Most AI speaking tutors are stuck in a chatbox-and-voice-bar loop that kills the feedback cycle needed for language learning. This build replaces that with a 3D embodied avatar driven by a parameter-stream architecture: the server sends facial muscle, skeletal, and PCM audio parameters, and the browser renders them locally in WebGL. End-to-end latency sits around 1200ms, and mouth shapes stay aligned with speech because animation and audio parameters arrive in the same frame.
The whole thing is a single HTML file. Credentials for the Mofa Nebula 3D platform and any OpenAI-compatible LLM are entered in a collapsible panel and persisted to localStorage. Browser-native Web Speech ASR handles English voice input on a push-to-talk button, and the LLM's streaming response is segmented at punctuation boundaries so the avatar begins speaking the first sentence while the rest is still generating.
Four preset personas—daily conversation, IELTS examiner, business interview, and travel English—swap the system prompt without touching the code.

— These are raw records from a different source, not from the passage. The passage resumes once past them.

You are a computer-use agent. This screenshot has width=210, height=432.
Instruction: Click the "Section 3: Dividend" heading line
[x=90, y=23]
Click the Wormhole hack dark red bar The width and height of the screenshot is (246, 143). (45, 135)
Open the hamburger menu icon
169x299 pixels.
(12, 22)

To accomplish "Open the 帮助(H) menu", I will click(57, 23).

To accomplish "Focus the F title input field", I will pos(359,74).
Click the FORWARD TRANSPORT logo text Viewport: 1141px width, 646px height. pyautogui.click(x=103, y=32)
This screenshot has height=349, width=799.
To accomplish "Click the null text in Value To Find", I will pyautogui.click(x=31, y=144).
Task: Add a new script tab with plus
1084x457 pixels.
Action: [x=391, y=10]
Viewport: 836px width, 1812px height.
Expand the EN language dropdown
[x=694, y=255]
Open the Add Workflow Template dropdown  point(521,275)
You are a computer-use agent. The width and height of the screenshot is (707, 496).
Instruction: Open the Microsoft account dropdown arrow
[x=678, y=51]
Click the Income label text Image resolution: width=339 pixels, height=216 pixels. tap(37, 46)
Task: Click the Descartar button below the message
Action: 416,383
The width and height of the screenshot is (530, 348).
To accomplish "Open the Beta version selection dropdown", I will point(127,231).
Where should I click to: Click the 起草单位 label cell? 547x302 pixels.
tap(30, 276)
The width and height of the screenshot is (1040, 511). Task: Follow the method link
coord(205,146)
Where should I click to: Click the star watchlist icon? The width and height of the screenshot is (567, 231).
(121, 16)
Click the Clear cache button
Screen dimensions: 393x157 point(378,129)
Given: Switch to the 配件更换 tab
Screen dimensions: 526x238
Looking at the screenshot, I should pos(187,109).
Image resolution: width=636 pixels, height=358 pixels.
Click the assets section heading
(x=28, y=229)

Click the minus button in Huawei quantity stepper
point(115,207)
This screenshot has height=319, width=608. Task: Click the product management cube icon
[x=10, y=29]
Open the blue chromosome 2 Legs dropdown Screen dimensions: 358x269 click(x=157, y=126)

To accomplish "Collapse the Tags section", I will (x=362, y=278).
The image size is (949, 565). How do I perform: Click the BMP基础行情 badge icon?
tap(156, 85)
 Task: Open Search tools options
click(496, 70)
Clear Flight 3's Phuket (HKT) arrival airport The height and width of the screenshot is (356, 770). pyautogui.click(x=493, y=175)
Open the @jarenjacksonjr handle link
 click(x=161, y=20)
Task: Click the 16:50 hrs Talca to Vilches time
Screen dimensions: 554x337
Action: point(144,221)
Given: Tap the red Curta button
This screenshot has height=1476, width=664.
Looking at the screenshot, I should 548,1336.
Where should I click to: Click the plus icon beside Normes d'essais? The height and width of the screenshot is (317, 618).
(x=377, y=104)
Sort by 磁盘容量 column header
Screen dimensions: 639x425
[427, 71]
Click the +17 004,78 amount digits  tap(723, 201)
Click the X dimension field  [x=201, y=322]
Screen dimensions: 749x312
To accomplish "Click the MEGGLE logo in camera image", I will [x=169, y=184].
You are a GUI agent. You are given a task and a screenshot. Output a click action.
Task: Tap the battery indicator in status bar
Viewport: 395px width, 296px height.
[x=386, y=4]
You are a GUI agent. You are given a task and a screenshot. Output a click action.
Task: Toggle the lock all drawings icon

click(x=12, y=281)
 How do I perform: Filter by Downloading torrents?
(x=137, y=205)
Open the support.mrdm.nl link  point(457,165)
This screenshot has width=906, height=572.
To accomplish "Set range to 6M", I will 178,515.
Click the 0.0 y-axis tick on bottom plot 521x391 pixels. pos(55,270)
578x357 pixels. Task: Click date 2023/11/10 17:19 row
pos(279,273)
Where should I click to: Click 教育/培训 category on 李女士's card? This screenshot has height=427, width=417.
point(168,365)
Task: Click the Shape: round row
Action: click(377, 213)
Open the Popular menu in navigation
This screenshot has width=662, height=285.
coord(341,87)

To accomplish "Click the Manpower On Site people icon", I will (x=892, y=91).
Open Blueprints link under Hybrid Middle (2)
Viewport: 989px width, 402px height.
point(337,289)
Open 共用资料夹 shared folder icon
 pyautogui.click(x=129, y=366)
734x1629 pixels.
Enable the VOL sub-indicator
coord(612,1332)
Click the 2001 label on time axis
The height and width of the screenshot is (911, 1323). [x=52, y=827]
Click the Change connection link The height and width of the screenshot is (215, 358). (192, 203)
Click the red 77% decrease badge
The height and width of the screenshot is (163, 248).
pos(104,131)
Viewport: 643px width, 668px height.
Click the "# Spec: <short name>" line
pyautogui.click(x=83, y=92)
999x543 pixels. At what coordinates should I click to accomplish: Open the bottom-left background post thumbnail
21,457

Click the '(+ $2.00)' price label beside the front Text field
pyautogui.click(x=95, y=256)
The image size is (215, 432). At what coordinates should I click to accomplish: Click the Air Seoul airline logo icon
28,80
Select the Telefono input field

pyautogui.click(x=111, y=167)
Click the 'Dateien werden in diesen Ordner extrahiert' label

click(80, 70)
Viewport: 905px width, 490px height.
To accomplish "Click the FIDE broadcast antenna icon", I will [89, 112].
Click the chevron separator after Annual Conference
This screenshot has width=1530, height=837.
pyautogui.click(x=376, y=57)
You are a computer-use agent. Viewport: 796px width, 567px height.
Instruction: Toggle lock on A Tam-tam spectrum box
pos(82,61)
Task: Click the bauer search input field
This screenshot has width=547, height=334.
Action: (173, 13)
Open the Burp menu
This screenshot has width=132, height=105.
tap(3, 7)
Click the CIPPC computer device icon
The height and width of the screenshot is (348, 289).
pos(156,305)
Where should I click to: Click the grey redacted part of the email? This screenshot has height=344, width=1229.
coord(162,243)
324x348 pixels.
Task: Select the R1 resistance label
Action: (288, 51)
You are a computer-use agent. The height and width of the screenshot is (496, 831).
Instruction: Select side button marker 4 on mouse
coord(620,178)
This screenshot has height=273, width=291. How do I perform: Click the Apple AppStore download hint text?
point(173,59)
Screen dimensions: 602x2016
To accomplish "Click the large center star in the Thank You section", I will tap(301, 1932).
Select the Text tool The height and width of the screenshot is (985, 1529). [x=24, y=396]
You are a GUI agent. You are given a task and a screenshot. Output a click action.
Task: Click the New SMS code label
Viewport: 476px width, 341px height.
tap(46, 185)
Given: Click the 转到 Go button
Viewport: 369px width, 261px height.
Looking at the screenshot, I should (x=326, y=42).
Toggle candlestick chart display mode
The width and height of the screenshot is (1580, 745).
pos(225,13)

The SDK's speak method is treated as a strict state machine with explicit first-sentence, mid-sentence, and end-sentence calls, and an interactiveIdle() interrupt button clears both the client-side animation buffer and the cloud TTSA session so the student can jump in mid-correction.
Streaming sentence segmentation is counterintuitively better for short-form dialogue than waiting for a full paragraph, because the first sentence's acknowledgment buys time for the correction that follows.
The platform's one-voice-per-application constraint is a real architectural limitation that forces multi-language products into a multi-application setup, but the localStorage credential pattern makes switching nearly frictionless.
Explicitly calling speak('', false, true) when the text buffer is empty at stream-end is an easy-to-miss edge case that silently breaks subsequent conversation turns if skipped.